Mais, si l’accueil de la part de la hiérarchie a été unaniment excellent, restait alors encore à convaincre le public qui était habitué à «des marques de fabrique» depuis de nombreuses années, puisque les différentes directions précédentes étaient en place depuis 20 ans au TBB, 12 du côté de L’Echandole et plus de 30 ans à l’ancienne Galerie de l’Hôtel de Ville. Et là, les choses ne se sont pas passées aussi facilement partout. Car, si au niveau des théâtres, les différences de styles et les nouvelles envies ont assez rapidement été comprises et acceptées «du moment où l’on explique la démarche», explique Thierry Luisier, la transition a été, de fait, plus délicate du côté du Centre d’art contemporain qui, lui, ne pouvait s’inscrire dans aucune continuité, le projet étant totalement neuf.

«C’est vrai qu’il y a eu une rupture avec une partie de l’ancien public de la galerie, reconnaît Karine Tissot. Mais une partie est restée et, surtout, une nouvelle audience a été gagnée, entre autres en provenance de Genève, de Lausanne et même de Suisse alémanique, ce qui permet, et je m’en réjouis, une bonne résonance d’Yverdon-les-Bains à l’extérieur.»

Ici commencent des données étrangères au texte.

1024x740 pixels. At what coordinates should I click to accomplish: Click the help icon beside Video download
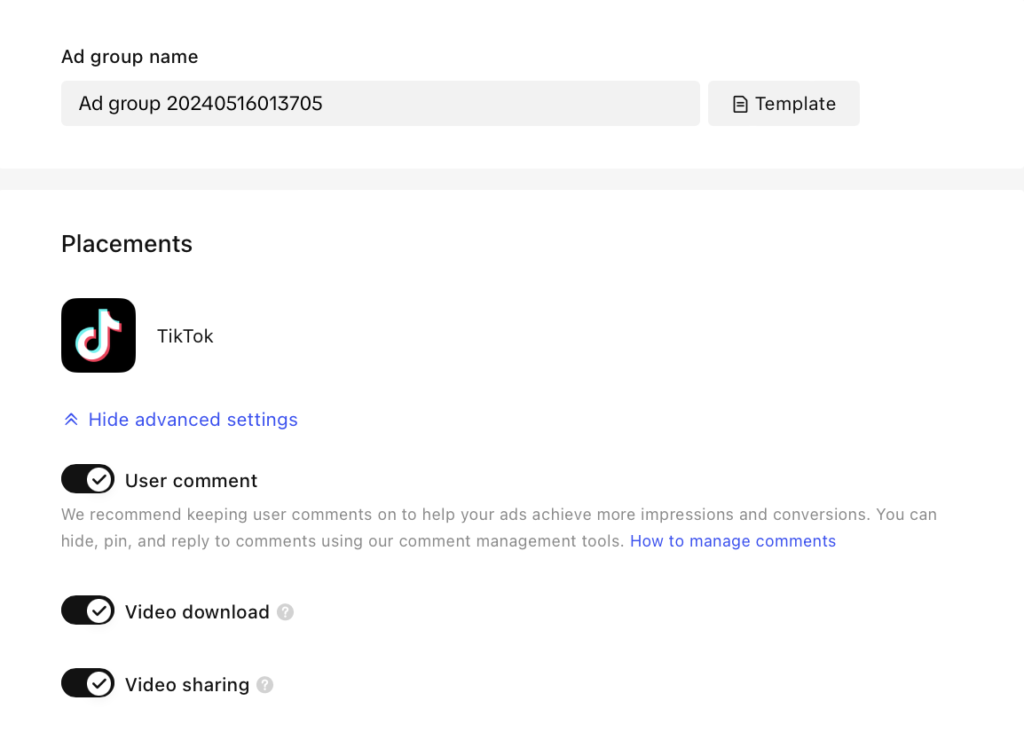[x=285, y=612]
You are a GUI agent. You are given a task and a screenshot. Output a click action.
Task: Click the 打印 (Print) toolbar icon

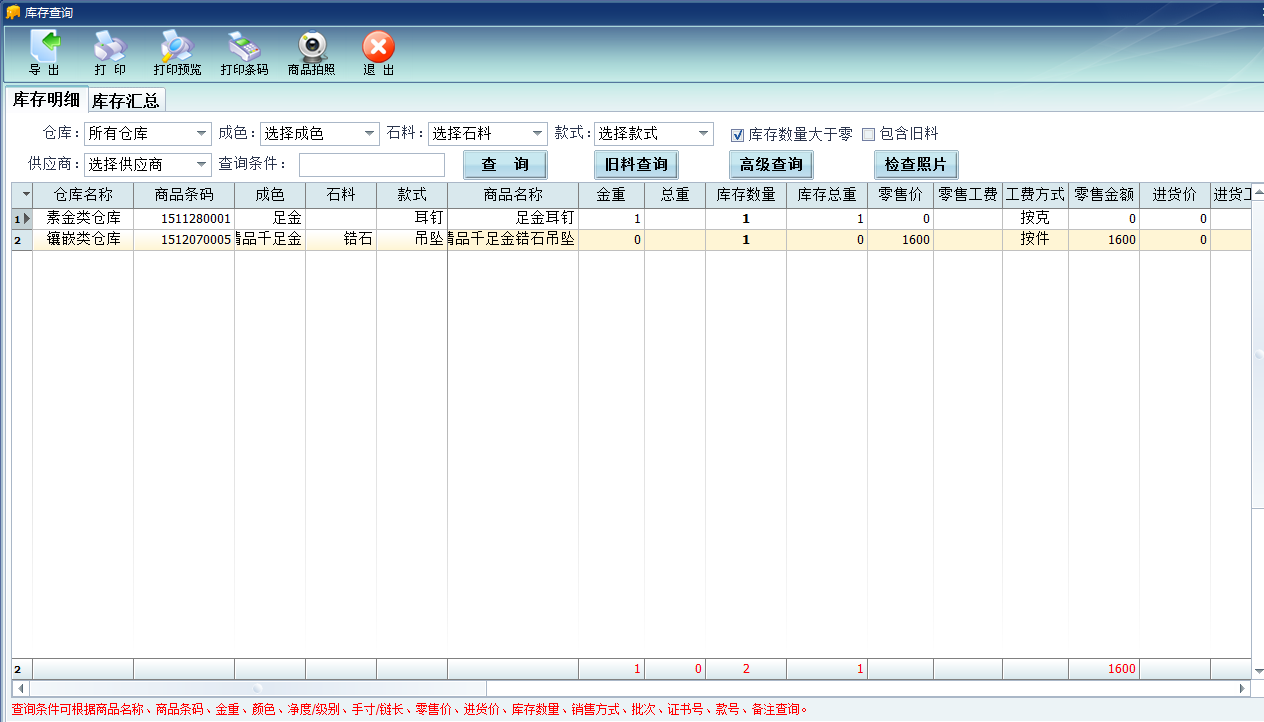110,48
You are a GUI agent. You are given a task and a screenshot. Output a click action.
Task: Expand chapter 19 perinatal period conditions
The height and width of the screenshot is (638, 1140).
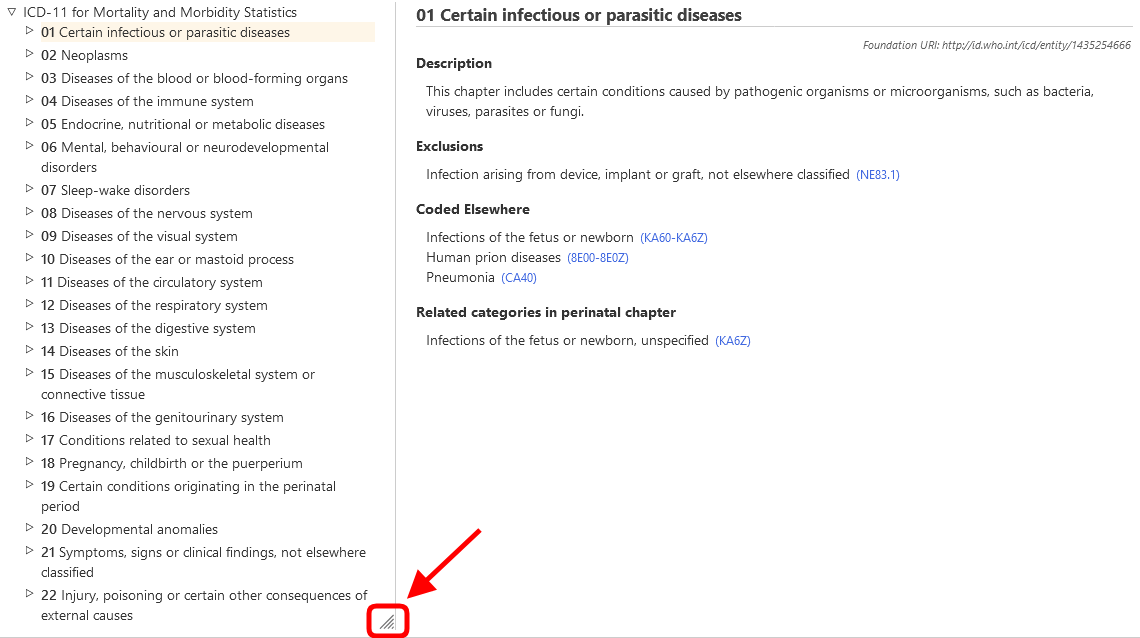29,486
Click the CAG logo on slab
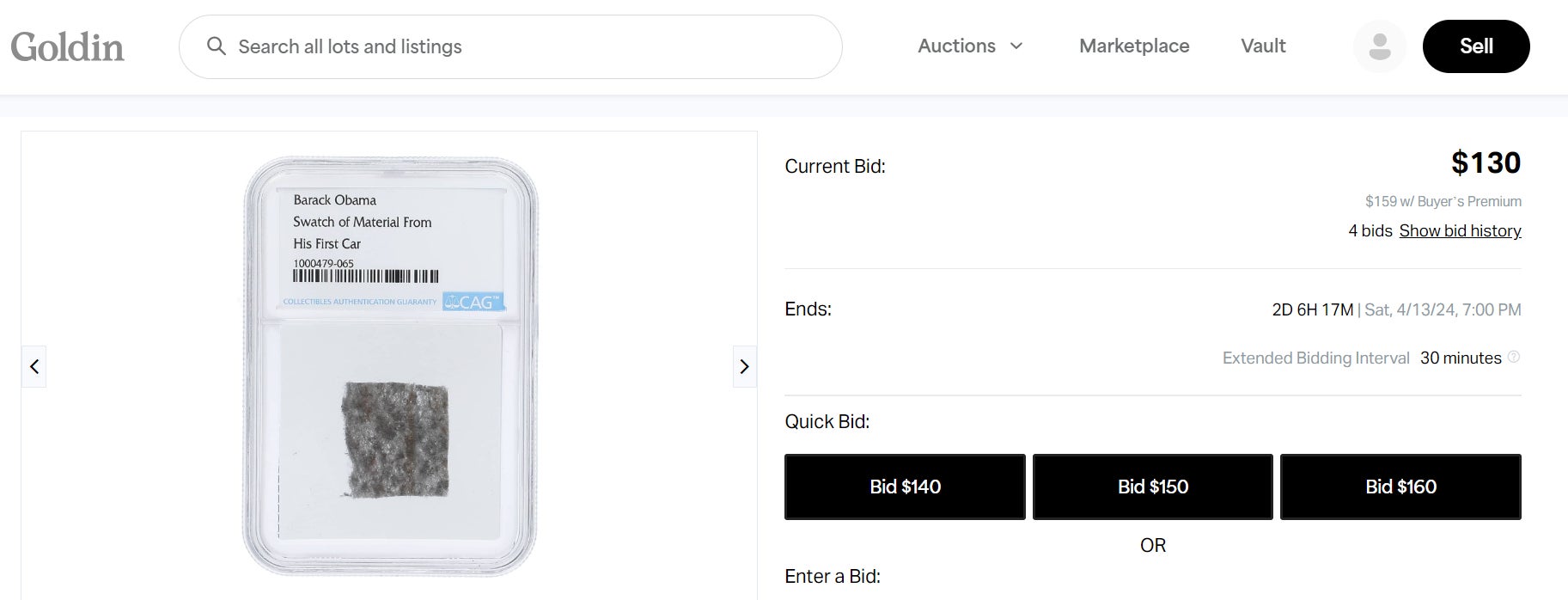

Un paradoxe, quelque part. Car en cette période où, comme l’atteste la directrice du Centre d’art contemporain, «ailleurs, dans les autres villes du pays, on parle beaucoup de notre ville comme d’un exemple en matière de culture, où les choses bougent», intra-muros, et c’est peut-être là, à l’heure du bilan des «1000 jours», leur principal regret, les directeurs des institutions ont parfois l’impression d’évoluer, au regard du politique, en marge de la société.

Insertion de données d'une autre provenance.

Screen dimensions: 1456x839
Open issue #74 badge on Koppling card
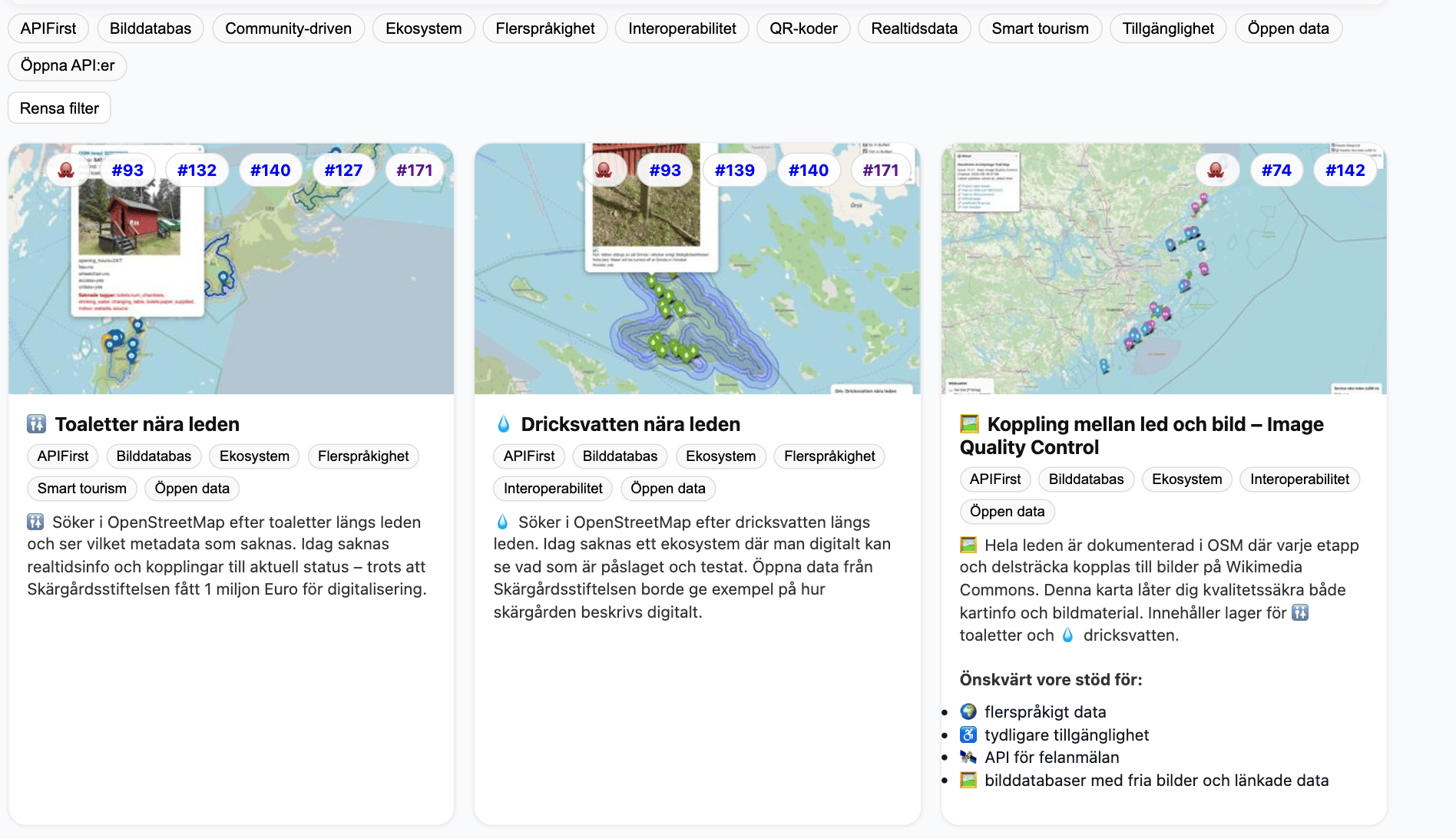point(1276,170)
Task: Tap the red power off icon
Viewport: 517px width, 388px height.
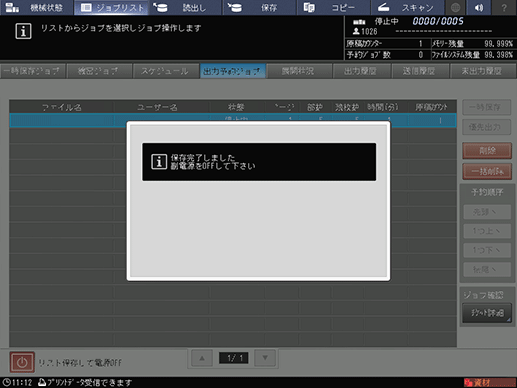Action: 22,362
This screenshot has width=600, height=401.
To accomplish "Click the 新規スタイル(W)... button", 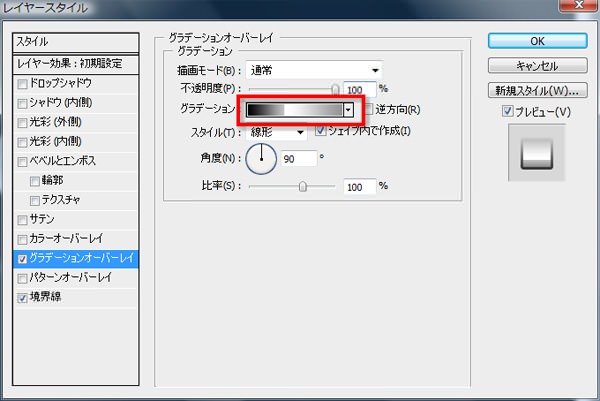I will click(537, 90).
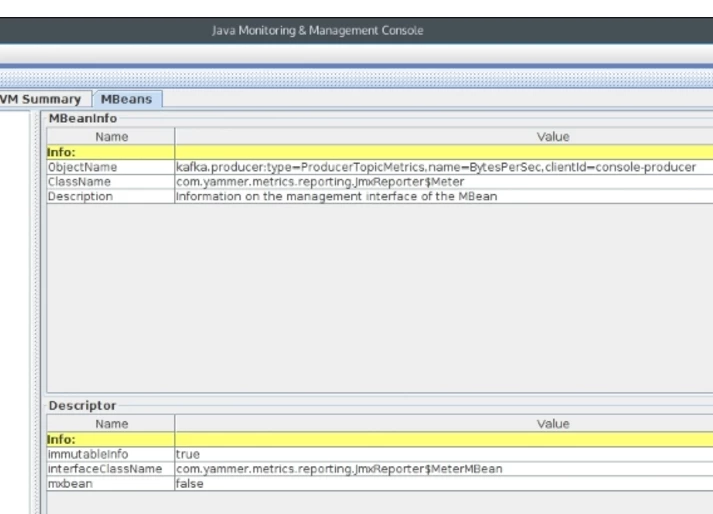Click the MBean description text value
Image resolution: width=713 pixels, height=514 pixels.
pyautogui.click(x=336, y=196)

«En ce sens où nous ne faisons pas que du divertissement et que la culture fait partie intégrante de la société, nous faisons partie du service public. Et c’est vrai que, sans faire de généralités, on a parfois l’impression que les politiques, au sens large, se préoccupent peu de nous, on a très peu de retour sur notre travail. Ce qui est étrange lorsque l’on sait que nous avons, à Yverdonles- Bains, la chance d’avoir une offre culturelle particulièrement riche», constatent les trois directeurs. Mais un regret qui ne fait pas le poids face à la satisfaction d’avoir tous pu fidéliser et augmenter leur public grâce à des offres qui, manifestement, répondent à des attentes.

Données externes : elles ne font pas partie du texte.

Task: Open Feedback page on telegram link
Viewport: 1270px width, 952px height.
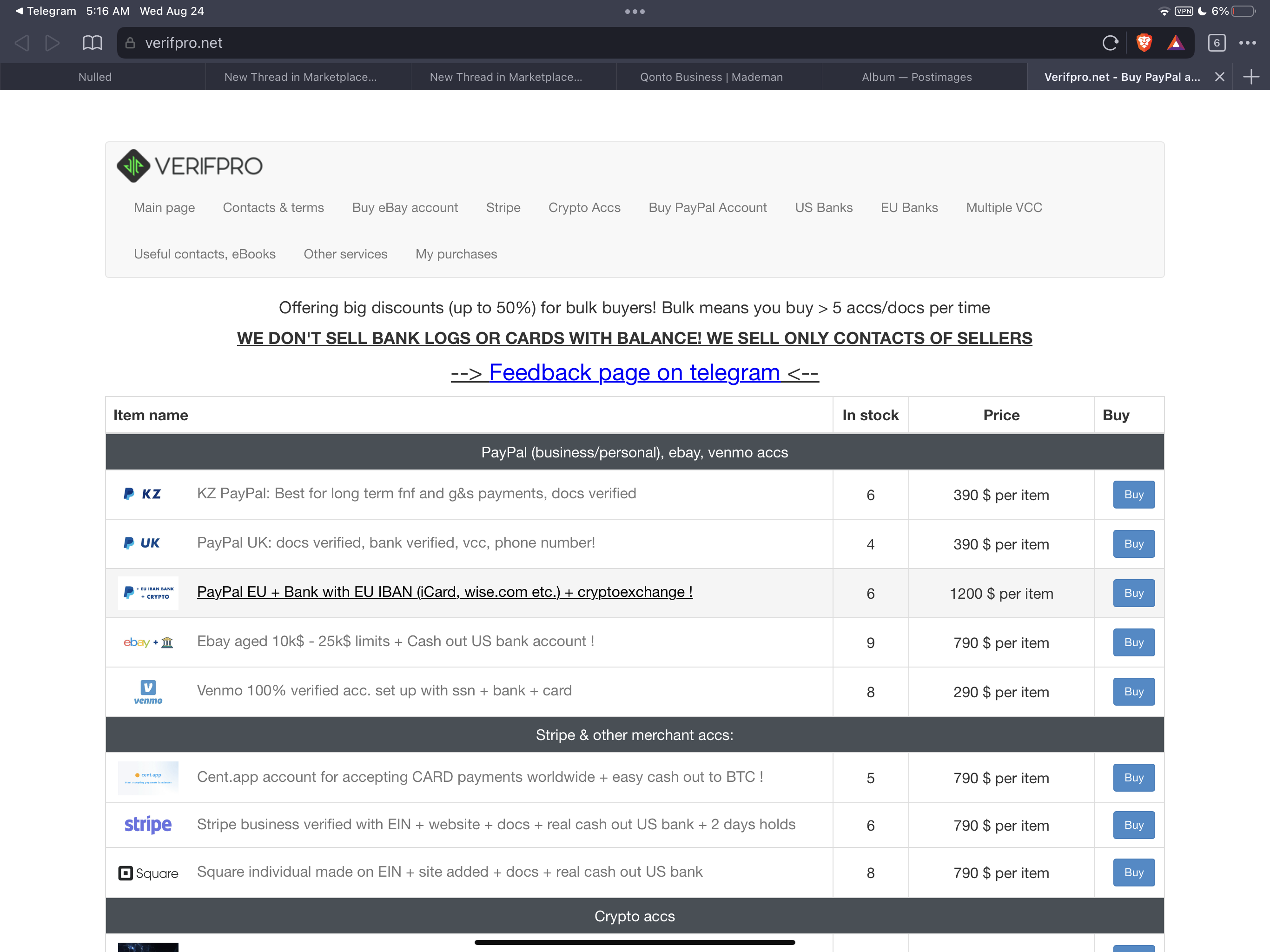Action: [x=634, y=373]
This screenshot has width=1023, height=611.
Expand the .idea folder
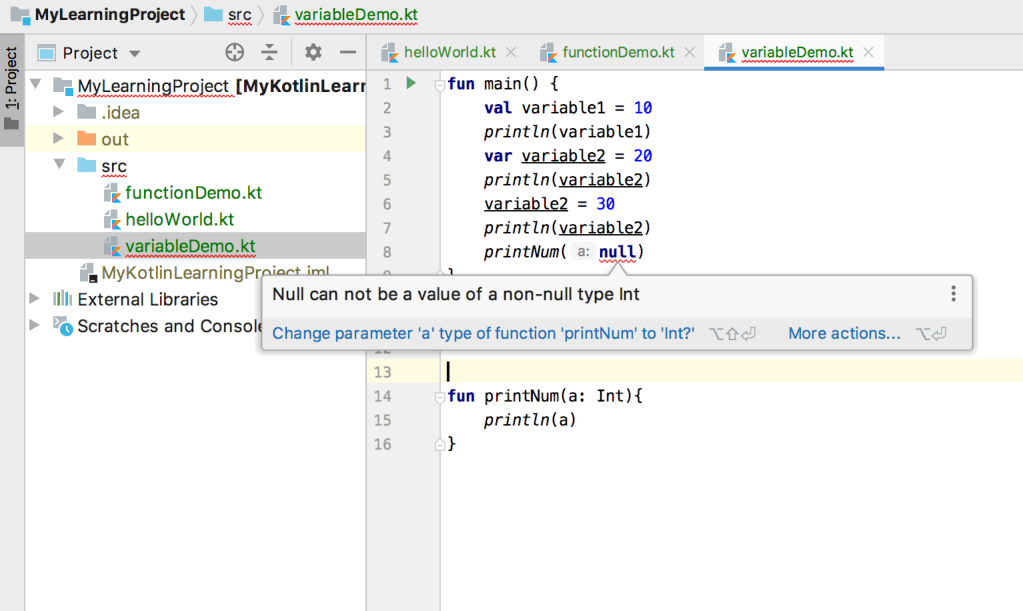tap(58, 112)
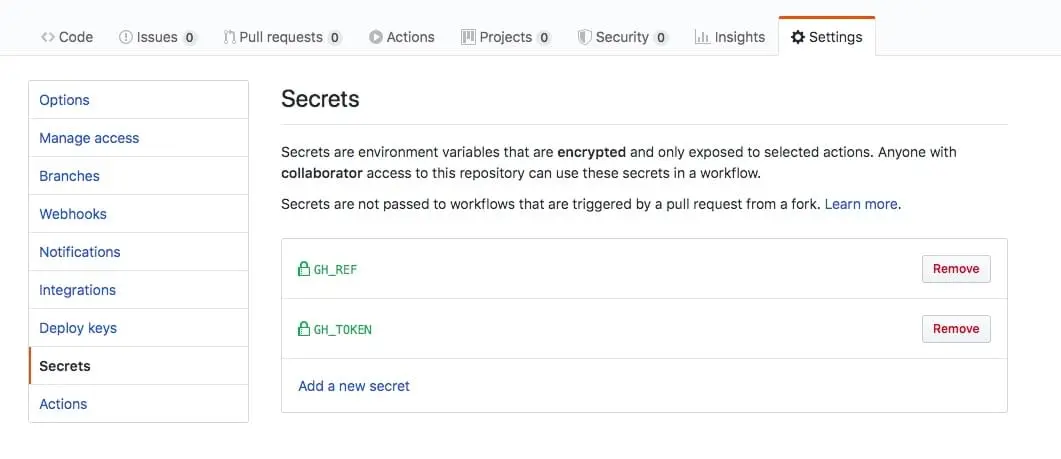Click the Actions play icon
1061x459 pixels.
point(375,37)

Quant au prochain bouleversement de taille, au sein du monde culturel yverdonnois, soit le changement à la tête du dicastère pour la prochaine législature, les trois directeurs l’abordent avec philosophie. «Cela apportera un regard neuf et, qui que cela soit, il se battra pour la culture, ce qui est une excellente choses», assure le trio.